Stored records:
* BEGIN *
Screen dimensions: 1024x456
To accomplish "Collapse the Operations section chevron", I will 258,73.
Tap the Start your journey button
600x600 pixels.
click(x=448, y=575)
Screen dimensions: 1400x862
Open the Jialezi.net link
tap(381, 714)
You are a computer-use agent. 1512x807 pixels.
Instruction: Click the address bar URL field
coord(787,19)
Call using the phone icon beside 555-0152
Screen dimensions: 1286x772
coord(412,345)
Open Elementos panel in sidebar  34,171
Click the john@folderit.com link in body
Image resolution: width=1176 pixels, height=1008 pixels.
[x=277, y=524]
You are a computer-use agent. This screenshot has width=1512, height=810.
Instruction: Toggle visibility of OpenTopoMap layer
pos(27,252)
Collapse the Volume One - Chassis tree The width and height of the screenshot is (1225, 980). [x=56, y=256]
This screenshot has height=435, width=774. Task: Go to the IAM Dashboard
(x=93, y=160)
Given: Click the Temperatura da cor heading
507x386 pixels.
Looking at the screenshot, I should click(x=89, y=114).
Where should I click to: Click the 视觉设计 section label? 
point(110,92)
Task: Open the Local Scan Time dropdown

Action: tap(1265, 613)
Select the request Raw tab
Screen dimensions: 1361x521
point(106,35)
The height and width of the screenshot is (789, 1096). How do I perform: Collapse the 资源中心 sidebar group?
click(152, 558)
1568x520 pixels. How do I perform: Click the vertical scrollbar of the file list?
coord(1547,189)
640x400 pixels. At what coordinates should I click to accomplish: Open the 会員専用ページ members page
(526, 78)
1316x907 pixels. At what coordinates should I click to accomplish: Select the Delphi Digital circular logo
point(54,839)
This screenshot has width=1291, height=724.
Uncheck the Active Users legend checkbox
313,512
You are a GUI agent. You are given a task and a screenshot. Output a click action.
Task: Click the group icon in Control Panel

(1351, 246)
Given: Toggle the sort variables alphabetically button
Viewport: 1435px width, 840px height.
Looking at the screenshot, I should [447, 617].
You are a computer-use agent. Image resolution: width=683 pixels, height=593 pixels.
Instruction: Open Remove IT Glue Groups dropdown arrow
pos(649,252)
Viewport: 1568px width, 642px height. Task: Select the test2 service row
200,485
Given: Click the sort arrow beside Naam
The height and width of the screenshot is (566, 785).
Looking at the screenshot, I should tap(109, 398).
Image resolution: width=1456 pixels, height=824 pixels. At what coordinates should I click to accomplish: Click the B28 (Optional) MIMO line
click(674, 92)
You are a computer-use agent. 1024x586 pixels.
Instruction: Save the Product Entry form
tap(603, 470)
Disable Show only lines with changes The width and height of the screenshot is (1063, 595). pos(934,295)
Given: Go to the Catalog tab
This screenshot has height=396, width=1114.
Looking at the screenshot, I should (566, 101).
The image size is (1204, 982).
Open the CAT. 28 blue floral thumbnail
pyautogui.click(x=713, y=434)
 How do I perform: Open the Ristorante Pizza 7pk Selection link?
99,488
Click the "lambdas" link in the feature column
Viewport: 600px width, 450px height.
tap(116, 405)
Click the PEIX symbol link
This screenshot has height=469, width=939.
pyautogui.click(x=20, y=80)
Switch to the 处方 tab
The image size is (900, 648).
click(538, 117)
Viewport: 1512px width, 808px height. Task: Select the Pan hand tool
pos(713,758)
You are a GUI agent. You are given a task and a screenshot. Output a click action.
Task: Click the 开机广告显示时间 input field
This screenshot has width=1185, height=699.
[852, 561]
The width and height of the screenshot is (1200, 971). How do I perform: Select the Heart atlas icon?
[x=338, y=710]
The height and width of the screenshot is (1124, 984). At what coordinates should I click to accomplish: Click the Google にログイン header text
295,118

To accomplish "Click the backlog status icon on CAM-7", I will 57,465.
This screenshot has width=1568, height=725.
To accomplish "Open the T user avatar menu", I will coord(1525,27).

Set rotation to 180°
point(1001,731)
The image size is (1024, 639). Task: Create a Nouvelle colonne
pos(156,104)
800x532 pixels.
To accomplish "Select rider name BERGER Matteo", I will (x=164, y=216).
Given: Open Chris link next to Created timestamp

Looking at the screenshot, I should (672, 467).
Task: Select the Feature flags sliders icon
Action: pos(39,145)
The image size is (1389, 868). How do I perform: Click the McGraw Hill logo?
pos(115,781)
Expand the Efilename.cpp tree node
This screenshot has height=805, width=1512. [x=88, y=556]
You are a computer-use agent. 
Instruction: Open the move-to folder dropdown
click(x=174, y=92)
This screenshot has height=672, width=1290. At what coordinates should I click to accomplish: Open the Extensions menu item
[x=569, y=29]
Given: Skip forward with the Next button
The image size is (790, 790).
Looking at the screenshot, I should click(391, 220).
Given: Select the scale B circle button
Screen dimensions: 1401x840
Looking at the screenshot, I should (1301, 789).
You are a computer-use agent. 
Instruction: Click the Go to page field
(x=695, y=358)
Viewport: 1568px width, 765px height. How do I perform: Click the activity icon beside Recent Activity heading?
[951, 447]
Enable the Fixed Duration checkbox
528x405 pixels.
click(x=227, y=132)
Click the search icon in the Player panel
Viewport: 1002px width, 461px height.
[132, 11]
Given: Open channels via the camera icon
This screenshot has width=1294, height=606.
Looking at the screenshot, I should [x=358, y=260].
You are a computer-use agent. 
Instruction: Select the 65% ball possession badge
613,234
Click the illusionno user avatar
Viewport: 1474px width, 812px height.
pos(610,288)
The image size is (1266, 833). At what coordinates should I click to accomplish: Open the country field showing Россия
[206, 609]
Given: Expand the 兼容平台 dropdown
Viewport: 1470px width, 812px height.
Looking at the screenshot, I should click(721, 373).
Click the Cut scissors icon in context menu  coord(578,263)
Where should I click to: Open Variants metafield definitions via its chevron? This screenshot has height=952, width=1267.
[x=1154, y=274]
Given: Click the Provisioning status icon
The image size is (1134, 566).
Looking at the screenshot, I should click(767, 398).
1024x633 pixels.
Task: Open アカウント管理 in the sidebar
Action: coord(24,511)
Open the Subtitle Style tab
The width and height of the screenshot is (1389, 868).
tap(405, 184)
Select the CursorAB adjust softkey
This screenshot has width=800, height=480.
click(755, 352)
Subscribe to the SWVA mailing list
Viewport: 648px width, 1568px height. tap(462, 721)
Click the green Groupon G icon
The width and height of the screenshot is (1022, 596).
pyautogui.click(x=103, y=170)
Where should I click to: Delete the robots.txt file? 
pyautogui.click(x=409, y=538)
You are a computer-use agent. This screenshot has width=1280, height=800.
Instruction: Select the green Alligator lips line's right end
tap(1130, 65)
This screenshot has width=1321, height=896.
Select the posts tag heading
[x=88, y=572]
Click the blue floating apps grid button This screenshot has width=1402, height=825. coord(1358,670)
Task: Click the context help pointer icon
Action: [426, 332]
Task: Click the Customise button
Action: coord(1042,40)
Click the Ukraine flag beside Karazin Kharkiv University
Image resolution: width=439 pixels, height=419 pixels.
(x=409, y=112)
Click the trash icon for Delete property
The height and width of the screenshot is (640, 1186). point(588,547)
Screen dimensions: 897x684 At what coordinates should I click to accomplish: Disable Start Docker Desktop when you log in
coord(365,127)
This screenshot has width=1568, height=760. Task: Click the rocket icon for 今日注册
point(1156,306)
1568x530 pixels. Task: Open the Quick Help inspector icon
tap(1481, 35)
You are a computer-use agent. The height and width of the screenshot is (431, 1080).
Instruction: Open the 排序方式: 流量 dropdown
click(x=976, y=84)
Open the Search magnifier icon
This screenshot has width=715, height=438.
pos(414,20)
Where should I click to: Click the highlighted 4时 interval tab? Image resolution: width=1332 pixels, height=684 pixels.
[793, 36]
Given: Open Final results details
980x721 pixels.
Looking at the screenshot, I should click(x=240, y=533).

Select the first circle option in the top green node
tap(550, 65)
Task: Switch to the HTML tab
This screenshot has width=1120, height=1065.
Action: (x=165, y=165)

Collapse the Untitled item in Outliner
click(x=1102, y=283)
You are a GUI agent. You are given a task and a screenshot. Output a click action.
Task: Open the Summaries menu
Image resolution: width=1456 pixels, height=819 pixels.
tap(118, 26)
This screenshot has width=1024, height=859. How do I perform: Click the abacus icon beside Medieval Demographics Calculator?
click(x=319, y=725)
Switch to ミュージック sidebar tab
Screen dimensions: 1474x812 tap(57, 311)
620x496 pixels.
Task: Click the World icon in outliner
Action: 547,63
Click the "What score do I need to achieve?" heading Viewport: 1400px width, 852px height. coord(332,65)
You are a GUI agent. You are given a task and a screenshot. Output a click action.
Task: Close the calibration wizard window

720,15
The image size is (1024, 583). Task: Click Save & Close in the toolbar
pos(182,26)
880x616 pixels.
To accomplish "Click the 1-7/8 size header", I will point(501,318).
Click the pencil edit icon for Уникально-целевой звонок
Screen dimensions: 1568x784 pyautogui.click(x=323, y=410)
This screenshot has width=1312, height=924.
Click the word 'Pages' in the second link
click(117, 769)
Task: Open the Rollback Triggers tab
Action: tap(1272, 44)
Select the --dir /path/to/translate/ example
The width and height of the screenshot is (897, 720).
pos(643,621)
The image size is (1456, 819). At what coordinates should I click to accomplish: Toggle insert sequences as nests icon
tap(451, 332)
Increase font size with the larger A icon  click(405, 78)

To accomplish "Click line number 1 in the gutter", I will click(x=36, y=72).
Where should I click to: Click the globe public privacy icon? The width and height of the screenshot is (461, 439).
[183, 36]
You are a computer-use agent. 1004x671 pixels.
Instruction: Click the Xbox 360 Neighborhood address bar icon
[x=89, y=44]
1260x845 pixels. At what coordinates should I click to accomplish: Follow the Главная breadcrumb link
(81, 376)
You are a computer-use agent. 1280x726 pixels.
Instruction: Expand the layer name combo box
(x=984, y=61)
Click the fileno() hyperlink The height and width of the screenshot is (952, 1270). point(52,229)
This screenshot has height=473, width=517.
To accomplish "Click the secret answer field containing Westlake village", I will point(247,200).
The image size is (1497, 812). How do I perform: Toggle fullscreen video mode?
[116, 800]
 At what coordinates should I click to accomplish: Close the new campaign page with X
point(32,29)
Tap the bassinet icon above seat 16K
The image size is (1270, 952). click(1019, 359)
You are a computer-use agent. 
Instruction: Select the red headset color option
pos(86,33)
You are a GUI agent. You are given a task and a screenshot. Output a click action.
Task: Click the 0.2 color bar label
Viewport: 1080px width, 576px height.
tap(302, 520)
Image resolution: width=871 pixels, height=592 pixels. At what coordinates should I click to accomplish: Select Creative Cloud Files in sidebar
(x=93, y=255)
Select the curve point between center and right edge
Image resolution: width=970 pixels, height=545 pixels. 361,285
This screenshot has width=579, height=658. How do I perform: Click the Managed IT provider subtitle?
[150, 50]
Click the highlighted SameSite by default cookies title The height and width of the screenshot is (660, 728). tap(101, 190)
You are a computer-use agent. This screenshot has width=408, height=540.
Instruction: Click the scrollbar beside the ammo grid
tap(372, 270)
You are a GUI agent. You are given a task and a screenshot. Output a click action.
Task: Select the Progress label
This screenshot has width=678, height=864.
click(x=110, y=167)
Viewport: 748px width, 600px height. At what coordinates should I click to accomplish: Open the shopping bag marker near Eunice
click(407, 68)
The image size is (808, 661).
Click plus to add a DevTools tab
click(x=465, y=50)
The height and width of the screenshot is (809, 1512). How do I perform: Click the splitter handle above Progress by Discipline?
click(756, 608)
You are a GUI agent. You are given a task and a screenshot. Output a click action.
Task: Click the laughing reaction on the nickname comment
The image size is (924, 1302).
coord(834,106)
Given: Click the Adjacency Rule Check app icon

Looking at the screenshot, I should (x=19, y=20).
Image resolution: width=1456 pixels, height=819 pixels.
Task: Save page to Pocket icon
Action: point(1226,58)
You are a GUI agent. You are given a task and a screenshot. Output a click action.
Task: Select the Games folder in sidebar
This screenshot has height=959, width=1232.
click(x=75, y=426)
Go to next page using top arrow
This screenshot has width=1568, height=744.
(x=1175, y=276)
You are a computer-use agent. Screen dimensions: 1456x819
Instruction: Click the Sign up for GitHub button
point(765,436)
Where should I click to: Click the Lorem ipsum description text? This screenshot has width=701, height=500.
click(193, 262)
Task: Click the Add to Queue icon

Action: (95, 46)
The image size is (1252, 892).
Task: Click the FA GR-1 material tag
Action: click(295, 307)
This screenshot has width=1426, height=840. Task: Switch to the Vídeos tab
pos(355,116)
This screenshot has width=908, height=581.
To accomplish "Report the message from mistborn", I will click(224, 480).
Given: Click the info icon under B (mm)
* END *
The problem: Reproduce verbatim every line of the items, from the line containing "Screen dimensions: 897x684" down to the line containing "point(1156,306)", both included.

Task answer:
Screen dimensions: 897x684 At what coordinates should I click to accomplish: Disable Start Docker Desktop when you log in
coord(365,127)
This screenshot has width=1568, height=760. Task: Click the rocket icon for 今日注册
point(1156,306)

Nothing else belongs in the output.